The U.S. Food and Drug Administration (FDA) has already granted zorevunersen multiple significant designations that could expedite its path to patients. In December 2024, it received Breakthrough Therapy Designation, a status reserved for drugs that demonstrate substantial improvement over available therapies for serious conditions. This is complemented by Orphan Drug Designation from both the FDA and the European Medicines Agency (EMA), as well as Rare Pediatric Disease Designation from the FDA.

These regulatory accolades are not merely symbolic; they provide tangible benefits, including enhanced guidance from regulators, potential for accelerated review timelines, and extended market exclusivity upon approval. For a company like Stoke, they also serve as a powerful validation of the drug's innovative mechanism and its potential to address a critical unmet medical need.

Financial Strength and Strategic Alliances

Stoke’s scientific progress is backstopped by a formidable financial and strategic foundation. The company reported a dramatic 404% increase in revenue for 2025, reaching $184.42 million, primarily driven by its collaboration with Biogen.

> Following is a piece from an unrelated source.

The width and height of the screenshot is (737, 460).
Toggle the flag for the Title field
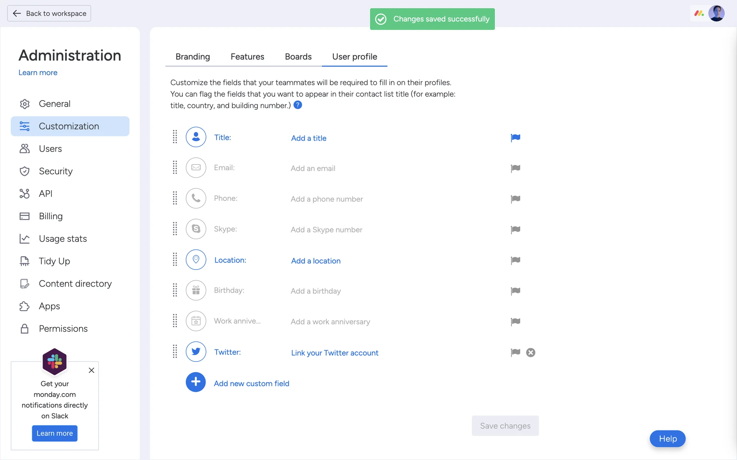tap(515, 138)
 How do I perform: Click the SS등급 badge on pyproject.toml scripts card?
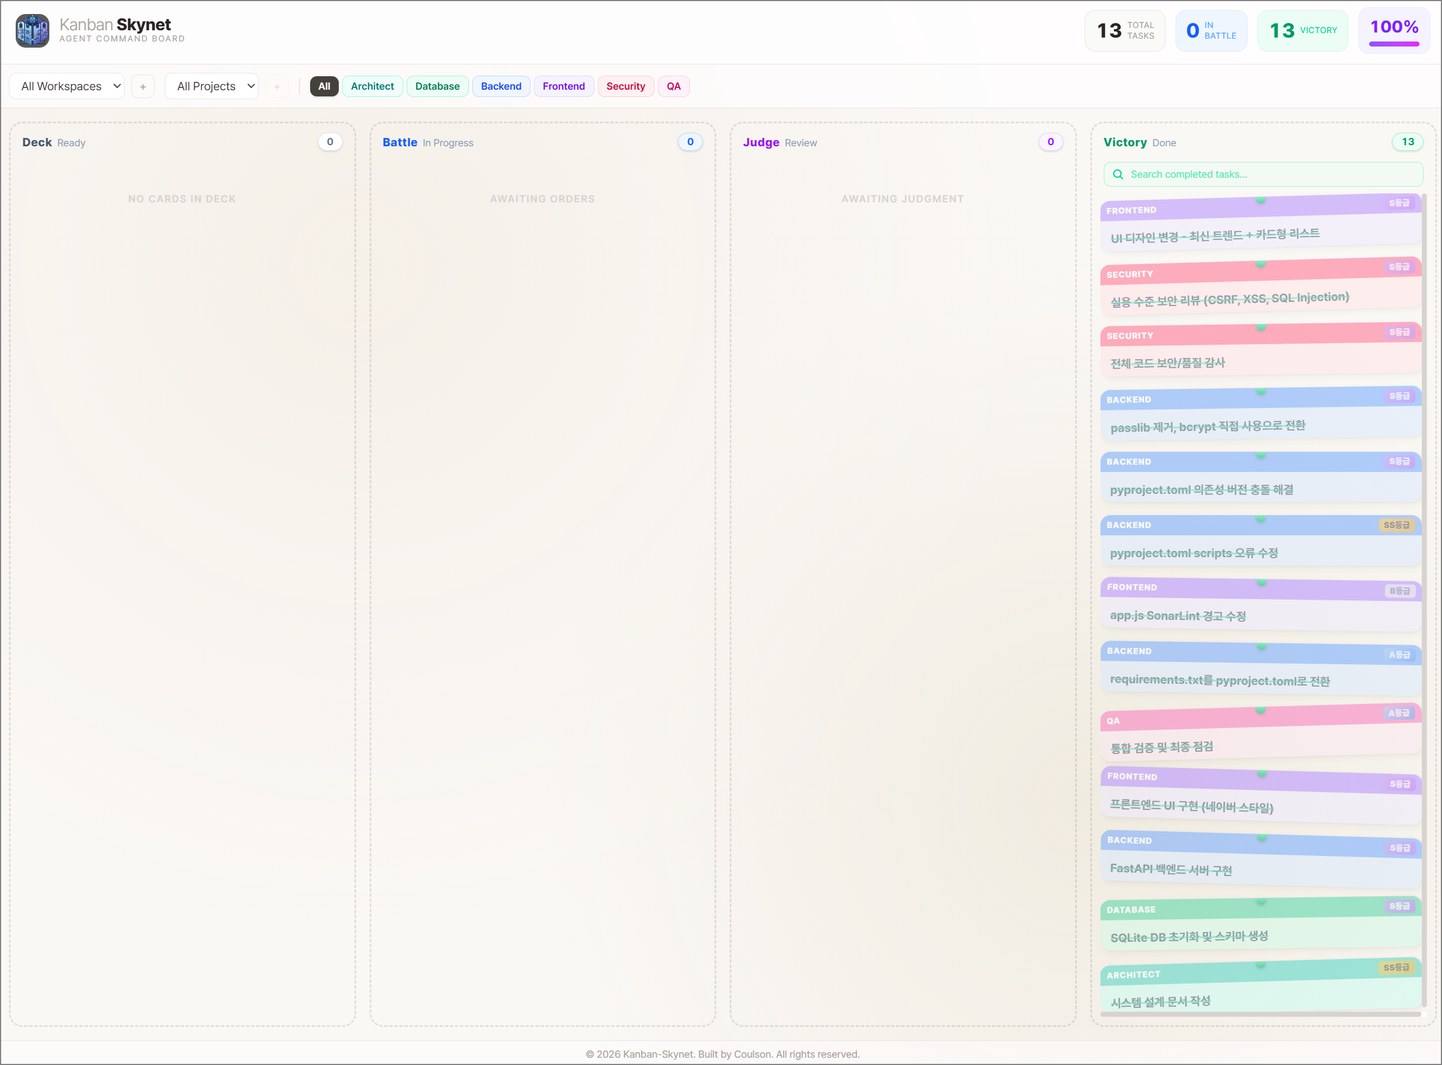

This influx of capital helped slash the company’s net loss by over 92% and has extended its cash runway into 2028, providing ample funding to see zorevunersen through its late-stage development and potential launch.

This financial health is reflected in its stock performance, which has seen a staggering 455% gain over the past year. While recent insider selling has drawn some notice, the consensus among market analysts remains overwhelmingly positive, with an average 12-month price target suggesting further upside from its current trading price of around $32 per share.

The cornerstone of Stoke's commercial strategy is its 2022 collaboration with Biogen. Under the agreement, Stoke retains exclusive commercialization rights for zorevunersen in the key North American markets of the United States, Canada, and Mexico. Biogen, in turn, gains exclusive rights to commercialize the drug in the rest of the world. This partnership is a strategic masterstroke, allowing Stoke to leverage Biogen’s global infrastructure and commercial expertise while retaining control and maximizing value in its home territory. It significantly de-risks the enormous expense of a global product launch and validates the potential of the TANGO platform.

As CEO Ian F. Smith prepares for the Needham conference, investors will be eager for updates on the Phase 3 trial's progress and the company's pre-commercialization activities. The presentation will also be an opportunity for the company to showcase the broader potential of its TANGO platform, which includes a second candidate, STK-002, in Phase 1 trials for autosomal dominant optic atrophy (ADOA), another disease caused by haploinsufficiency. The upcoming presentation will be a critical forum for Stoke to articulate its vision for the future, both for its lead program and its underlying technology.